Two preventive strategies rated as likely to be highly effective following traumatic injury by our survey respondents—i.e., physical stimulation and establishing communication mechanisms between professionals to optimize the follow-up of patients using opioids—have been studied little to date.32 Rehabilitation strategies, including physical therapy, have been associated with reduced opioid use in patients with chronic noncancer pain when integrated into multimodal approaches, but studies on their effect as a stand-alone treatment are still limited.72 Nevertheless, a systematic review of studies, mostly in primary care, showed that interprofessional collaboration was a promising strategy to improve appropriate opioid use and reduce opioid use disorder.73 Having a tool to identify patients at high risk for opioid misuse could potentially facilitate communication mechanisms between professionals regarding patients requiring increased monitoring or support in opioid tapering.

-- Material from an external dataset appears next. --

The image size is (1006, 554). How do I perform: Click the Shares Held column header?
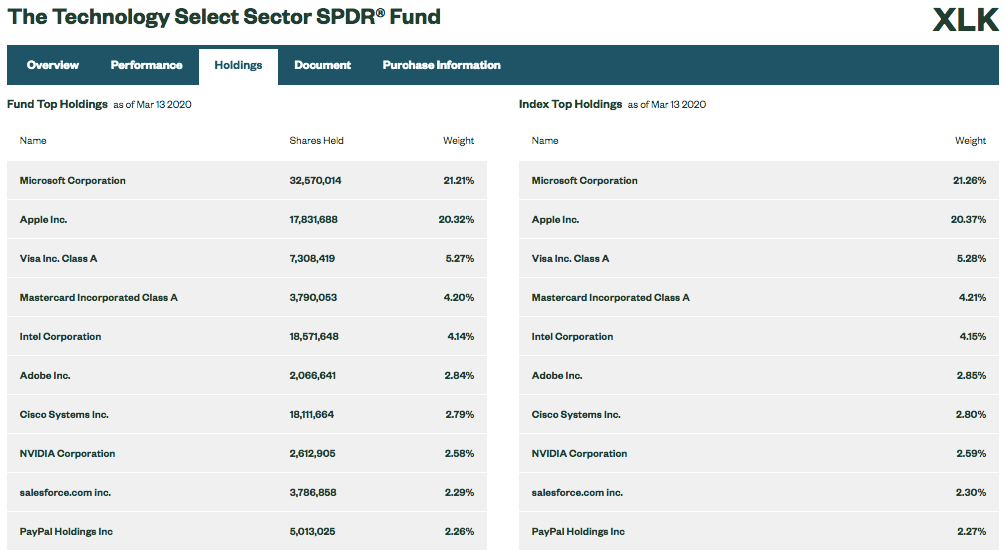316,141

Nevertheless, very few validated and reliable tools to identify the risk of nonjudicious opioid use in the general population, such as the Alcohol, Smoking and Substance Involvement Screening Test74 and the Opioid Risk Tool,75, 76 have been proposed for trauma. In a recent study on injured patient screening for opioid misuse, the combination of post-traumatic syndrome distress-related symptoms, impaired pain coping, poor social support, and hospitalization > six days were found to be associated with a very good discriminative ability to predict opioid misuse and addiction.77 Hence, these predictors could potentially guide risk assessment among trauma patients.

Strengths and limitations

Our survey was informed by the latest evidence and was rigorously developed following standardized methods. Although not optimal, our response rate was good compared with surveys of similar populations. Nonetheless, certain limitations must also be acknowledged. During the questionnaire design phase, we were unable to conduct the planed test-retest evaluation. Nevertheless, we performed content and construct validity assessments, making it possible to undertake comprehensive adjustments. It is also possible that survey answers were influenced by clinicians' exposure to patients with different risk levels of long-term opioid use. Nevertheless, except for the need to improve communication across practice settings for patients at greater risk of long-term use, stratification by estimated risk did not show significant differences in responses. Furthermore, the low response rate, particularly from Ontario and BC clinicians, may have impacted the reliability of the data. Indeed, our findings may be more representative of clinicians from Quebec since they represented close to 80% of the respondents. Nevertheless, subgroup analyses identified some important differences between provinces. Finally, clinicians involved with trauma patients in the community were under-represented in our study.

Conclusions

Our survey provides information on how clinicians involved in the different steps of the care pathway perceive practices regarding the prevention of long-term opioid therapy after traumatic injury. The most promising strategies aim to guide healthcare professionals and patients in the use of opioids and pain management approaches and to optimize communication and follow-up mechanisms to support higher-risk patients in tapering off opioids over time. Future research should focus on identifying the strategies that should be prioritized for implementation by trauma stakeholders (i.e., interdisciplinary team members, patient partners, and decision makers) and further evaluation of their effectiveness in trauma care systems.